On 29 July 2024, conceptual artist Brian Frye and musician Jonathan Mann filed a pre-emptive lawsuit against the United States Securities and Exchange Commission (SEC) concerning the regulation of non-fungible tokens (NFTs). This legal action follows previous SEC enforcement actions against Impact Theory, LLC, and Stoner Cats, highlighting the increasing scrutiny of NFTs under federal securities laws.

In their complaint, Frye and Mann argue that NFTs, which are unique digital assets often used to verify the authenticity of art and music, should not be regulated as securities. They question whether artists should be required to register their digital art with the SEC and make public disclosures about potential risks, comparing such requirements to the absurdity of demanding traditional artists like Warhol or Hendrix to do the same. The complaint suggests that imposing these regulations on NFTs would stifle creativity and innovation in the digital art space.

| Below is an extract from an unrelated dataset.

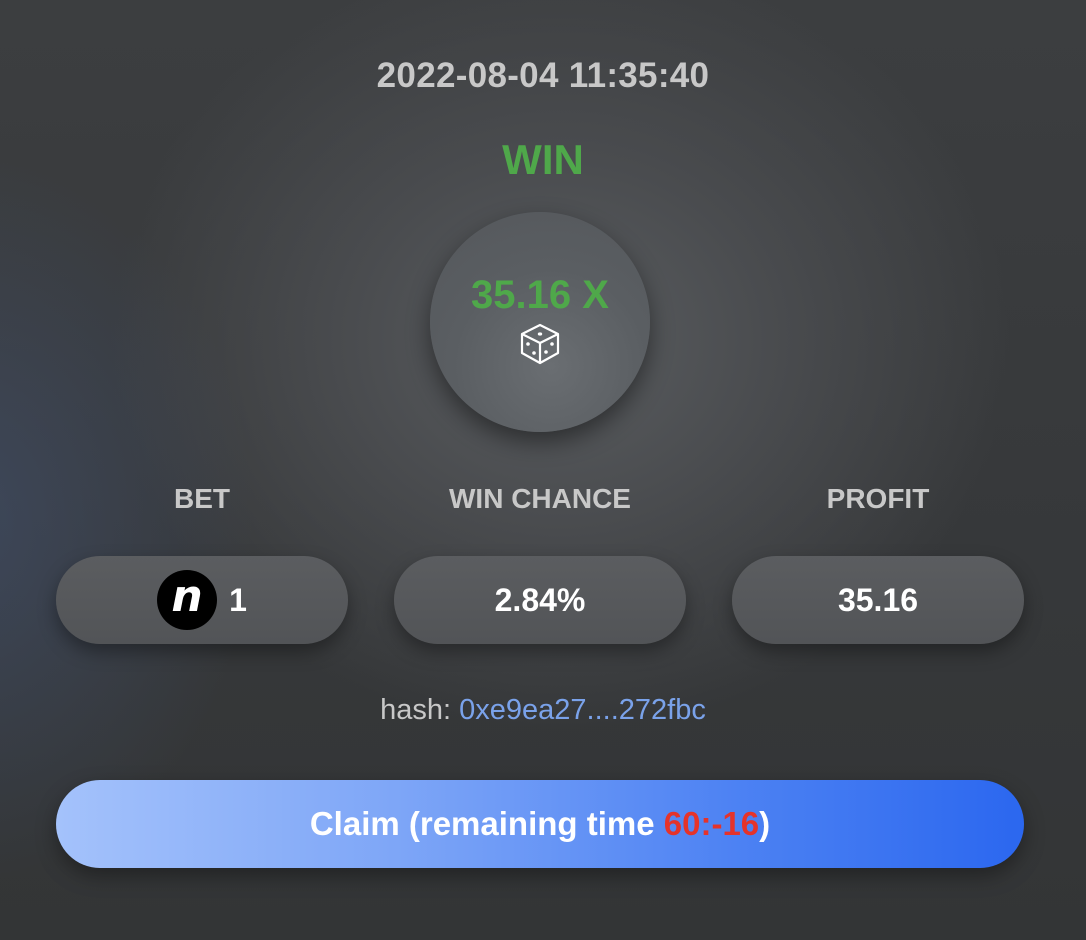  I want to click on token-letter: n, so click(187, 596).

The plaintiffs’ digital art projects are at the center of this legal dispute. Frye’s project, Cryptographic Tokens of Material Financial Benefit, consists of 10,320 NFTs and is designed to mock the SEC’s attempt to regulate digital art. Mann, known as “Song a Day Mann,” plans to release 10,420 NFTs featuring unique remixes of his song “This Song Is a Security.” Both projects aim to challenge the SEC’s jurisdiction over NFTs and highlight the perceived absurdity of applying securities laws to digital art.

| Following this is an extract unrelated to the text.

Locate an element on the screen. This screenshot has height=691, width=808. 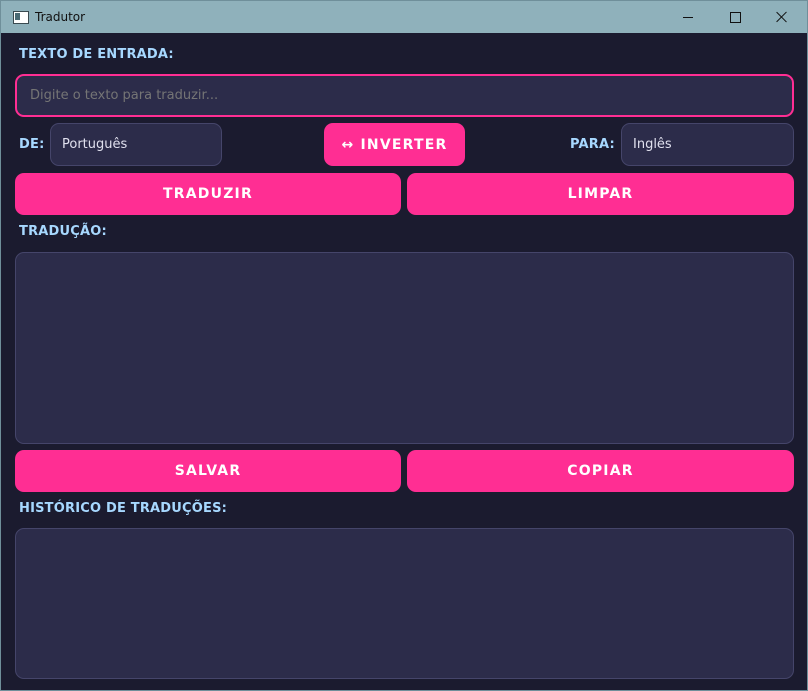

The lawsuit contends that the SEC’s actions against Impact Theory and Stoner Cats, where both parties settled for allegedly conducting unregistered offerings of crypto asset securities, set a troubling precedent. The plaintiffs assert that there is no legal basis for categorizing NFTs as securities under the Howey test, a Supreme Court decision that defines an investment contract. They argue that the relationship between an NFT creator and a holder is akin to that between any artist and an art owner, where the purchaser holds the asset without entering into an investment contract.

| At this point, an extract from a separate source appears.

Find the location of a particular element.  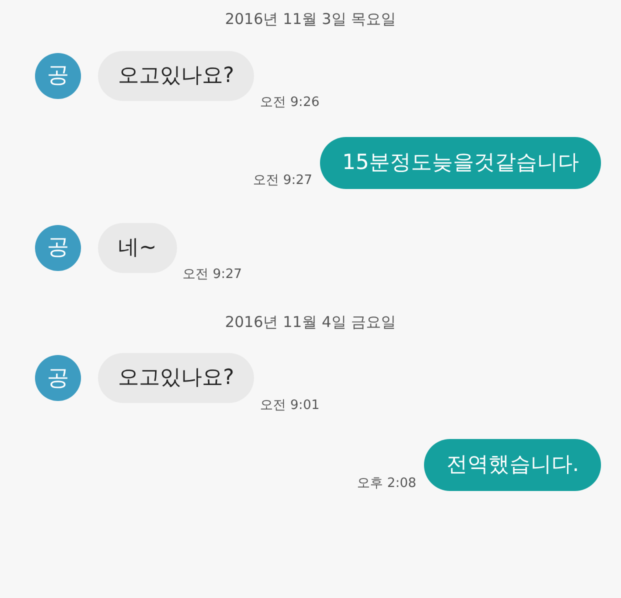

This legal challenge seeks a declaration that the plaintiffs’ NFT projects do not violate U.S. securities laws and an injunction to prevent the SEC from enforcing such regulations against them. The outcome of this case could have significant implications for the regulation of digital art and the broader crypto market, potentially setting a precedent for how NFTs are treated under federal law.

The plaintiffs’ argument emphasizes that the SEC’s current approach to NFTs raises numerous questions and uncertainties for artists, forcing them to consider legal counsel for activities traditionally outside the scope of securities regulation. As the case progresses, it will test the boundaries of the SEC’s authority and could redefine the regulatory landscape for NFTs and digital art.